Israele, allarme suicidi nell’esercito: 43 soldati si sono tolti la vita dall’inizio della guerra a Gaza.
La guerra in corso tra Israele e Hamas continua a lasciare cicatrici profonde non solo sul campo di battaglia, ma anche nella psiche dei militari israeliani. Secondo fonti interne allo stesso esercito, dal 7 ottobre 2023 ad oggi, almeno 43 soldati israeliani si sono suicidati, colpiti da gravi traumi psicologici legati al conflitto.
A riportarlo è l’emittente Al Jazeera, che cita fonti israeliane preoccupate per l’impatto devastante della guerra sull’equilibrio mentale delle truppe. Uno degli ultimi casi riguarda Daniel Edri, 24 anni, incaricato del trasporto dei corpi dei commilitoni caduti in Libano e Gaza, che si è tolto la vita dopo settimane di forte instabilità emotiva.
◆ ◆ ◆
(Il tuo compito) Elenca, senza ripetizioni, tutti i nomi di luoghi geografici citati nell'articolo sui suicidi nell'esercito israeliano.

(Dati forniti)
◆ ◆ ◆
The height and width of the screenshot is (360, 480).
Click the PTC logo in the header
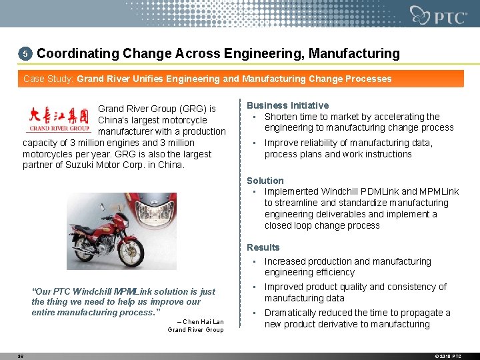[x=439, y=15]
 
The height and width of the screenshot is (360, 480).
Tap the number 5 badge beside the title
[x=25, y=53]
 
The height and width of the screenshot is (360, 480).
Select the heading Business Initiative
[x=287, y=105]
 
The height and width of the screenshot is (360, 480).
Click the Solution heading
[x=265, y=181]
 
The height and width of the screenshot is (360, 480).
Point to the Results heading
[x=263, y=247]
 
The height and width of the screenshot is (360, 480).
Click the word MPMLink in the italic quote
[x=133, y=291]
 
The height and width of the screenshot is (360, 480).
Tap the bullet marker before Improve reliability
[x=254, y=143]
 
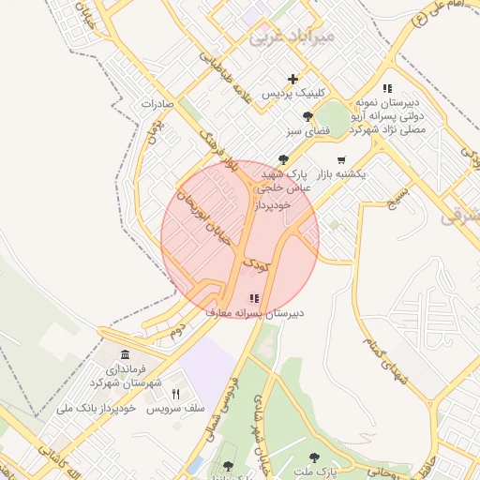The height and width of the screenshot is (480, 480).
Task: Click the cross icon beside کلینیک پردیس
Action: point(293,80)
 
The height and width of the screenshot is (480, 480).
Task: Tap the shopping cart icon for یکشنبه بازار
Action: point(340,159)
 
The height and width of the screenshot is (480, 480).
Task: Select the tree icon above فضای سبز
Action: point(308,117)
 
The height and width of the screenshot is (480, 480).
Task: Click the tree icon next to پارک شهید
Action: point(284,159)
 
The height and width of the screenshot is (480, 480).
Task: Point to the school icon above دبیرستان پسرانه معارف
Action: point(253,298)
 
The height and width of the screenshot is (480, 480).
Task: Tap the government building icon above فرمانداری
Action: point(126,354)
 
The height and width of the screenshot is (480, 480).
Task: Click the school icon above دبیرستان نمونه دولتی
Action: point(387,89)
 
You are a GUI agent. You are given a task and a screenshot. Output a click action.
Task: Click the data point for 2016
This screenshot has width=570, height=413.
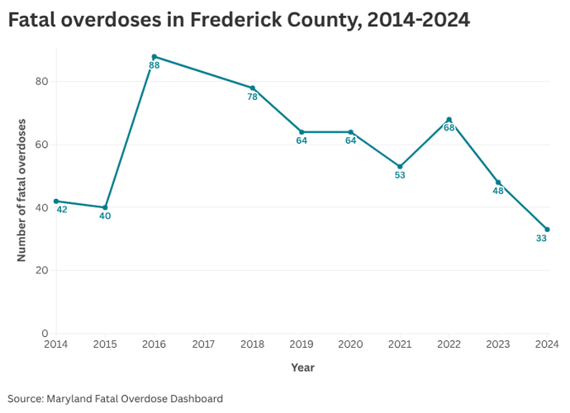pyautogui.click(x=154, y=57)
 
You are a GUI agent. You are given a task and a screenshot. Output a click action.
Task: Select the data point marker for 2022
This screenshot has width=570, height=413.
pyautogui.click(x=449, y=120)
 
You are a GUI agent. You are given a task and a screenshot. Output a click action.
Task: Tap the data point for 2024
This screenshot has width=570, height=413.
pyautogui.click(x=547, y=230)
◆ ◆ ◆
(Risposta) Israele, Gaza, Libano.